This is AdVantage Point -- a chance to document the winding timeline of comics/gaming history as it was canonized by the adverts. Musings, rantings, observations, stream of consciousness.
I say "little"...
The thing that amazes me the most about Final Fantasy VII isn't any of it's technological feats or qualities of storytelling and gameplay, but rather, the longevity of excitement it's maintained. I'm largely ignorant to most of the sequels it's spawned, but have been educated enough by Final Fantasy fanboys to know that there are diverging canons, as opposed to sequential instalments. Actually, as a storyteller myself, I find that aspect of Final Fantasy very refreshing and exciting. More companies could do with investing in the regular creation of characters, rather than grinding some of their icons into the ground. My point, however, is the awe I feel for a game that's had so many pseudo-sequels but maintained such strong dedication.
Back in 1997, the overwhelming fandom, though alien, was easier to anticipate.
The PlayStation, as I so regularly and romantically note, was already a cultural phenomenon by this time. Actually, at least where I was at the time, 1997 was becoming the turning point for the console. It was the upward movement on the parabola of it's success and that excitement was rubbing off on any release worthy of some note. The mounting anime craze in Western mainstream culture worked in tandem to give FFVII an immediate pointy-haired hook to at least the sponge-bathed of the unwashed of the masses.
A lifetime of comics and video games in healthy doses meant I was just washed enough to be included in that bunch despite a lack of funds, or any precedent of RPG interest. Rather than blindly purchase, it was the Blockbuster rental that would provide me my only experience with FFVII. Oh, what a mythological moment it was, indeed.
Yes, you might notice something wrong with that scenario.

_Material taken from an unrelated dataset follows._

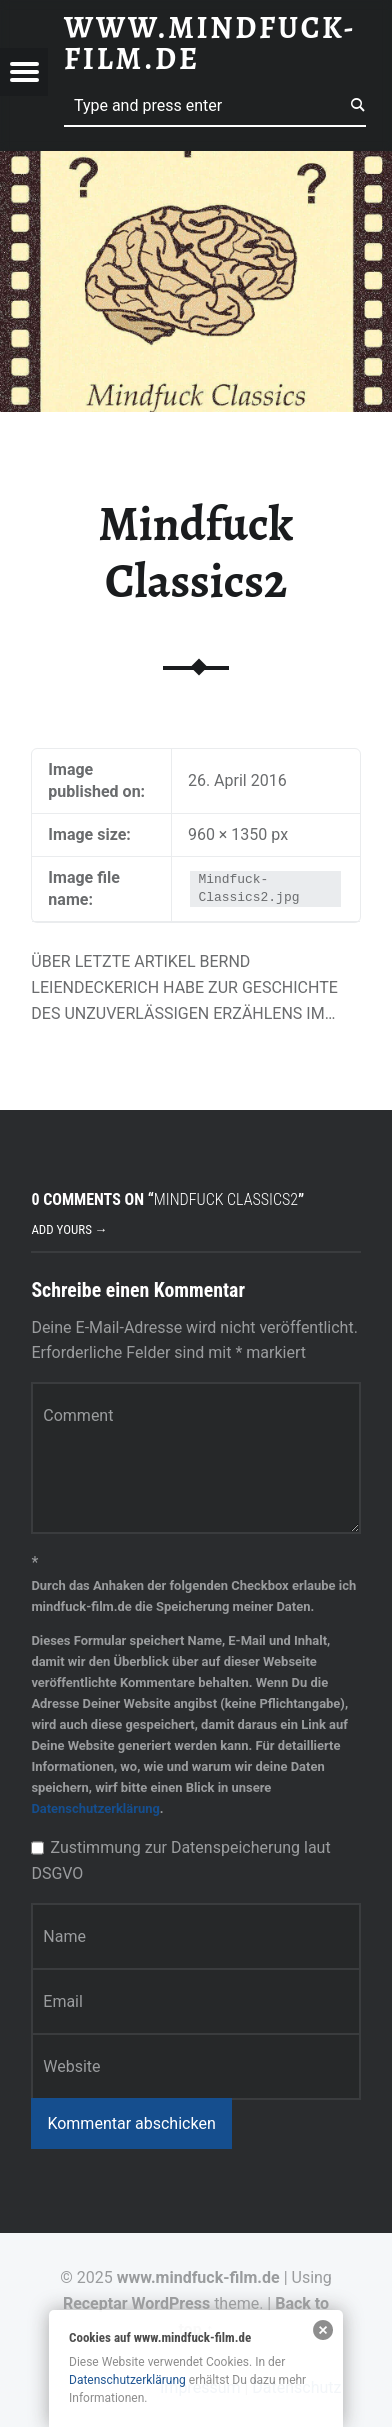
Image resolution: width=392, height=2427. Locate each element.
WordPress (171, 2303)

I admit, I was a little surprised, but so unfamiliar with the prospect of multi-disc console games that I was happy to go along. At least, until the second disc loaded and I got my arse kicked by whatever spider-legged mecha-monster I happened upon that toppled my chibi-bobble heads one by one. Or at least, that's the faint memory of the event. I never played FFVII again, or really gave any other Final Fantasy a shot, after that. I'm a little bit ashamed of my ignorance, but take solace in the fact that it was much less an issue of one bad experience, as much as it was relative disinterest.

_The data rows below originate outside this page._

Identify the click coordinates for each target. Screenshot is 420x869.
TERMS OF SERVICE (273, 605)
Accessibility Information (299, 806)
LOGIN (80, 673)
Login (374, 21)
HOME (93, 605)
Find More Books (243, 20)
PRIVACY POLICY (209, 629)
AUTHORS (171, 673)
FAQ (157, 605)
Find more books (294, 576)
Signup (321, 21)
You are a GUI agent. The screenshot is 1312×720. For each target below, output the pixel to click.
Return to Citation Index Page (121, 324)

If I'd known someone at the time more inclined to playthrough a Japanese RPG, I probably would've been content to contribute as co-pilot, but as that wasn't the case, it was the end of my experience. Considering that Croc featured prominently as one of the much-hyped alternatives that I actually did find myself owning, I'm not so sure my shame is entirely misplaced. Hey, like I said, at the time, anything of note was benefitting from the association of PSX hype.
Despite my.. "Negative" isn't the right word..
Despite my obtuse experience with Final Fantasy VII, even I can appreciate the nostalgia pop of it's distinct polished grime and giant sword-gun iconography. The E3 announcement of FFVII's release for PSN download did very little for me personally, but seemed like a great opportunity to reminisce, and add a very striking image to our catalogue of advertisements.
Of final note is the bold inclusion of "Only On PlayStation" in the ad.
Just another footnote to the success Sony haven't found with the PlayStation 3 when compared to it's former glory. FFVII might not have meant a huge amount to me personally, but alongside other games prominent in '97, like; Abe's Oddysee, PaRappa the Rapper, Wipeout 2097, and Twisted Metal: World Tour; it was part of a variety of exclusive options that made the console very attractive. Attractive in ways the PS3 has struggled to replicate.